In these cases, noncompliant candidates risk the event’s taking place with just one participant. This leads to one of the hoariest traditions of them all: the compliant candidate “debating” an empty chair or a podium. It’s a bad look for the absent candidate and gives the attending candidate an extended free ad, assuming it’s televised. It may even matter in a very close race (as it appears to have done in Georgia’s 2020 Senate runoff between Jon Ossoff and David Perdue).

But there seem to be fewer and fewer of these must-have bipartisan debates these days. The trend accelerated at the presidential level earlier this year when the Republican National Committee flat-out banned participation in events organized by the Commission on Presidential Debates. The group had been jointly founded by the two major parties, but in this MAGA era of Republican politics, it has been deemed “biased.” Henceforth, presidential debates will be negotiated between campaigns that are busily hurling demands and insults at each other (if they happen at all).
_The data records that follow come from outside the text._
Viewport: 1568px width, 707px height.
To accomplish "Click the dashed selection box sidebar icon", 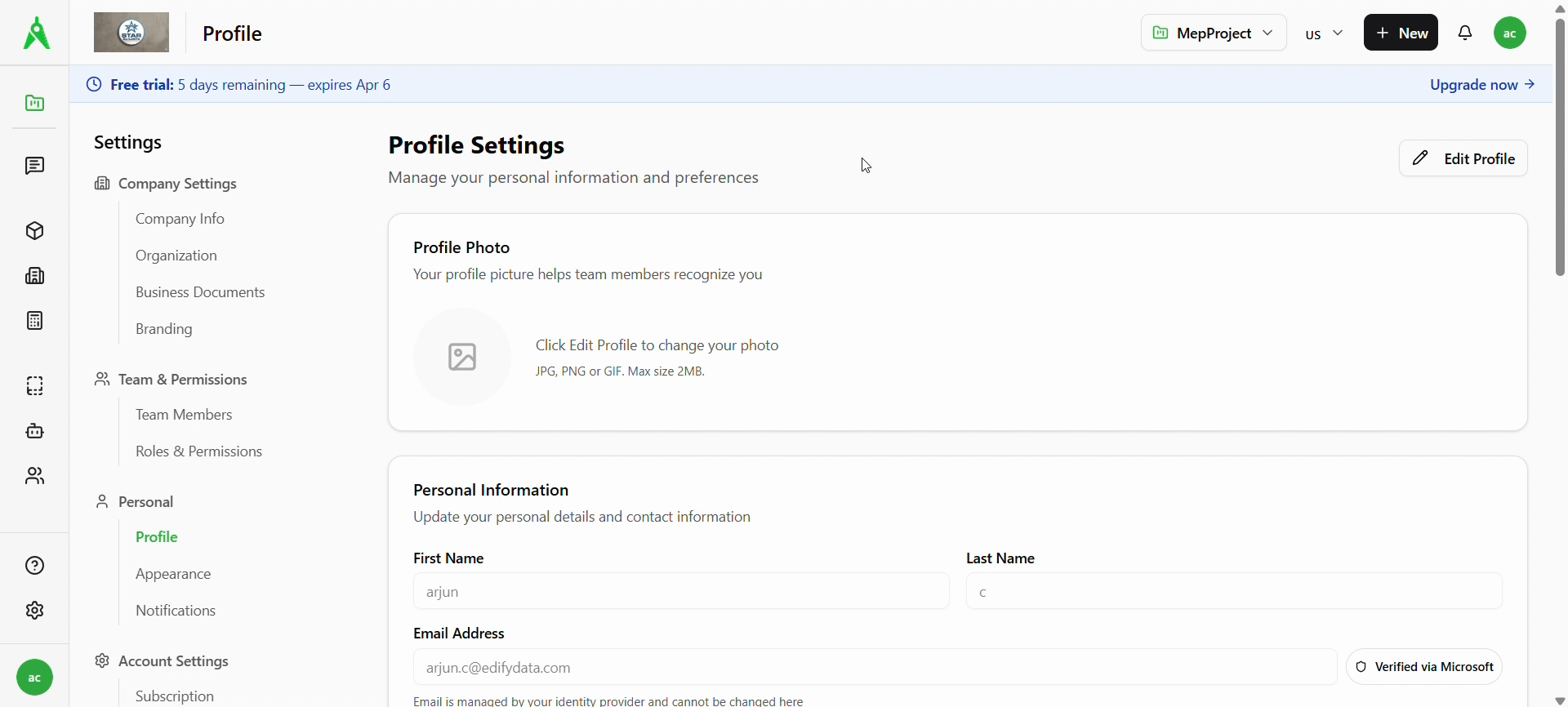I will (34, 386).

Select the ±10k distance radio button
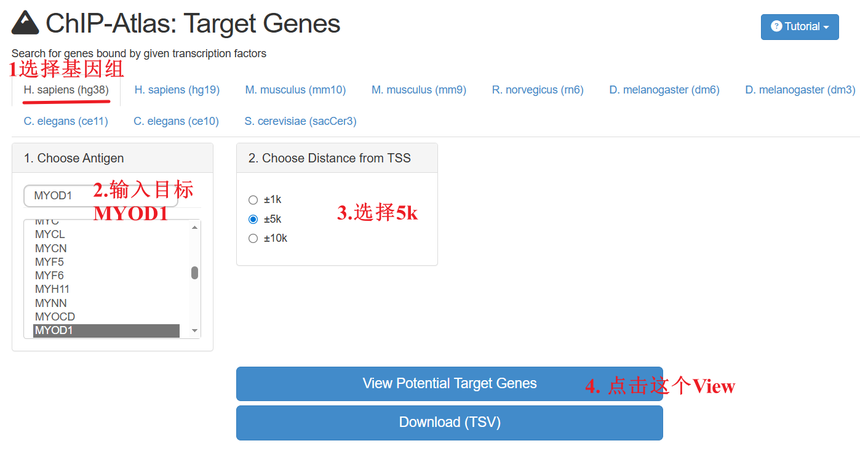[x=253, y=238]
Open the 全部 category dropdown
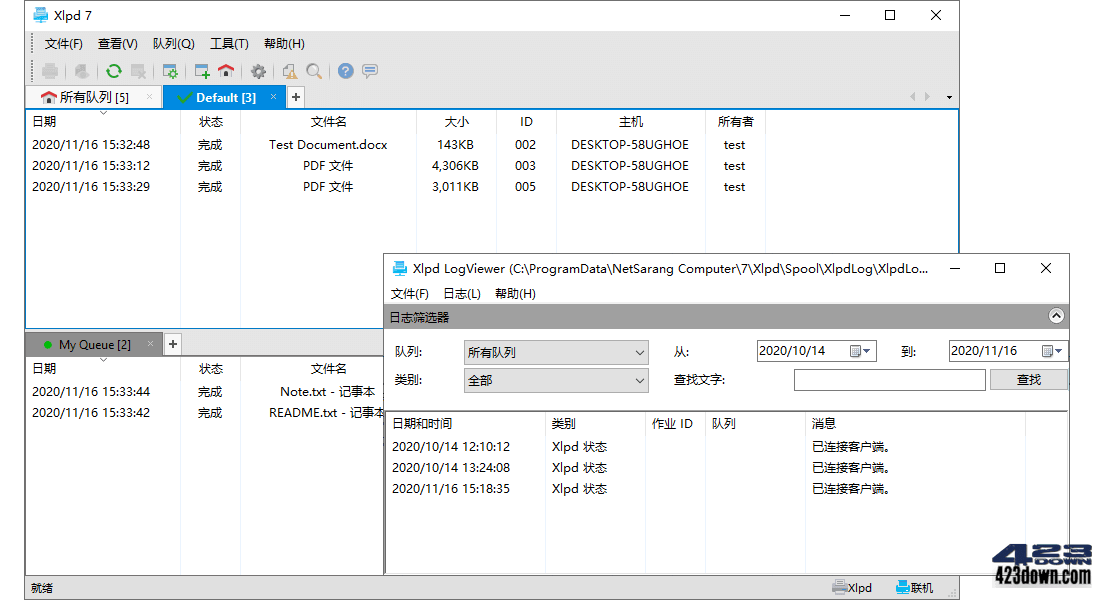Image resolution: width=1100 pixels, height=600 pixels. pyautogui.click(x=555, y=380)
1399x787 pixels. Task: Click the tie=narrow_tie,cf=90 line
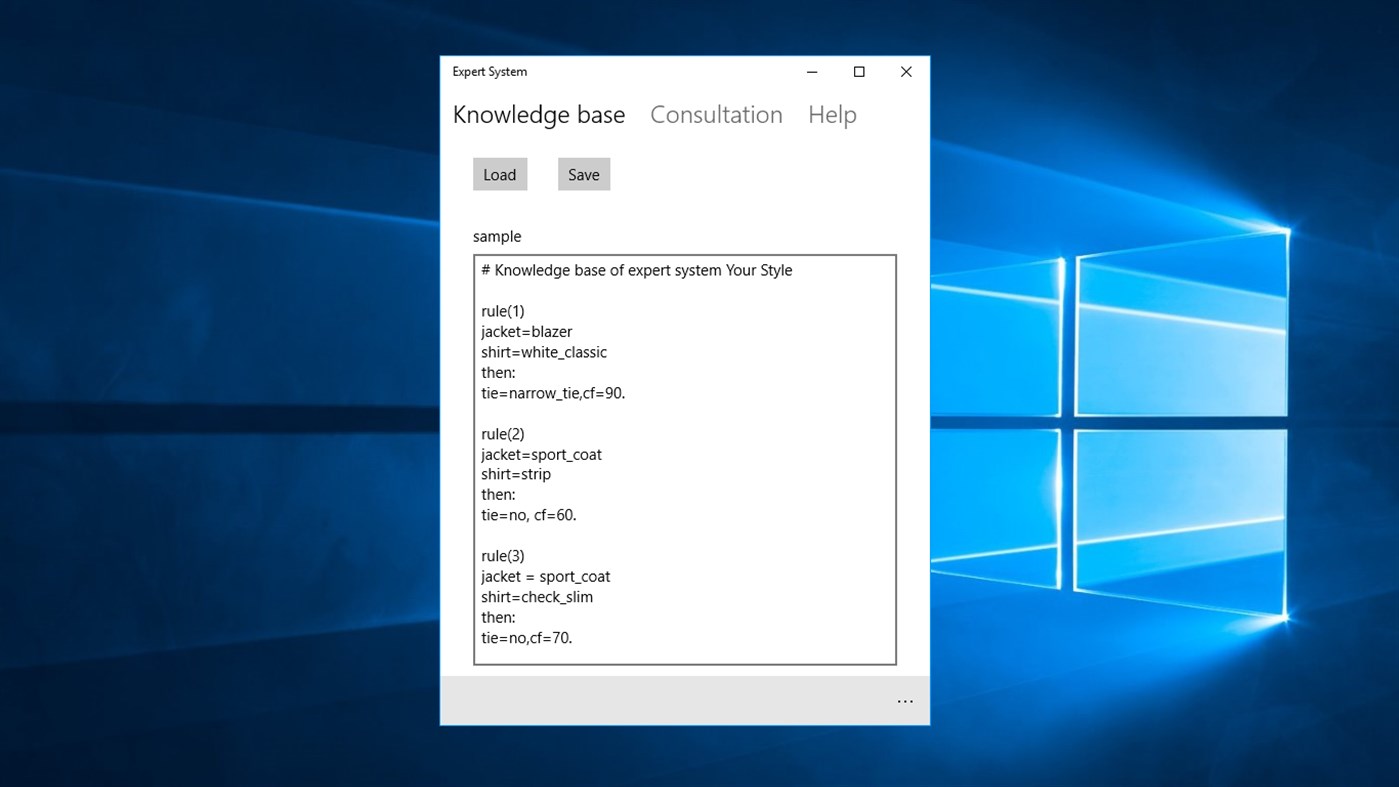553,392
This trend appears to be spreading to the sub-presidential level as well. The situation in Nevada’s very close Senate race, as reported by CNN, is typical:

“After Republican Adam Laxalt won the Republican Senate primary in June, Democratic Sen. Catherine Cortez Masto agreed to three debates.

“Ignoring that trio of debates, Laxalt wrote on Twitter in August that he had instead agreed to two statewide televised debates hosted by local television stations and was continuing ‘to consider other debate invites.’ Laxalt spokeswoman Courtney Holland pointed to the Republican candidate’s previous comments, noting that Cortez Masto has not agreed to the two debates Laxalt proposed and accusing the Democratic incumbent of ‘hiding from her constituents.’
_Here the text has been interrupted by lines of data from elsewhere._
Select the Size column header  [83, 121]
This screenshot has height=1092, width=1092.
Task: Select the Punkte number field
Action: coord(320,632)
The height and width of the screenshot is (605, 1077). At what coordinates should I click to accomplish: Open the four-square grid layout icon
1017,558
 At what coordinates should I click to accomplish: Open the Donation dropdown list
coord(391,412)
“’It’s clear Laxalt can’t defend his record and wants to avoid being held accountable on the debate stage,’ said Josh Marcus-Blank, a Cortez Masto campaign spokesman.”

There are two crucial Senate races this fall in which proposed debates have assumed an outsize importance thanks to concerns about a candidate’s ability to function in that environment — or, for that matter, in the Senate itself. After almost comically misfiring on a number of fronts, Pennsylvania Republican nominee Dr. Mehmet Oz seems to have settled on drawing attention to the stroke that his opponent, John Fetterman, had earlier this year, using multiple debate challenges as a means of questioning the Democrat’s fitness for office. At first, like most front-runners, Fetterman ignored the Oz campaign’s constant taunting. But amid signs that Oz may have reversed his candidacy’s downward trajectory, Fetterman has now agreed to participate in at least one debate on October 25.

An even more unusual debate over debates developed in Georgia, where Republican nominee Herschel Walker had seemed reluctant to debate, even though, unlike Fetterman, he is at best locked in a tight race. After refusing to commit to three separate debate invitations, Walker said this week that he will meet Democratic incumbent Raphael Warnock on October 14. Walker is a novice candidate with multiple issues (including mental-health troubles, shady business dealings, and previously unacknowledged children) that he would just as soon not discuss in an uncontrolled environment. He successfully avoided debates and even interviews during his primary campaign and has made strange, incoherent comments on the campaign trail when not tightly scripted. Warnock, by contrast, is an experienced candidate and a minister who has been preparing and delivering Sunday sermons for most of his adult life. You can see why Walker wouldn’t want to take him on.

It’s possible that debate-shy candidates like Walker and Fetterman always intended to debate but wanted to lower expectations so that even a weak performance would seem like a vindication. Candidates who have the most to lose from a poor debate performance will work diligently to make sure they don’t matter much at all.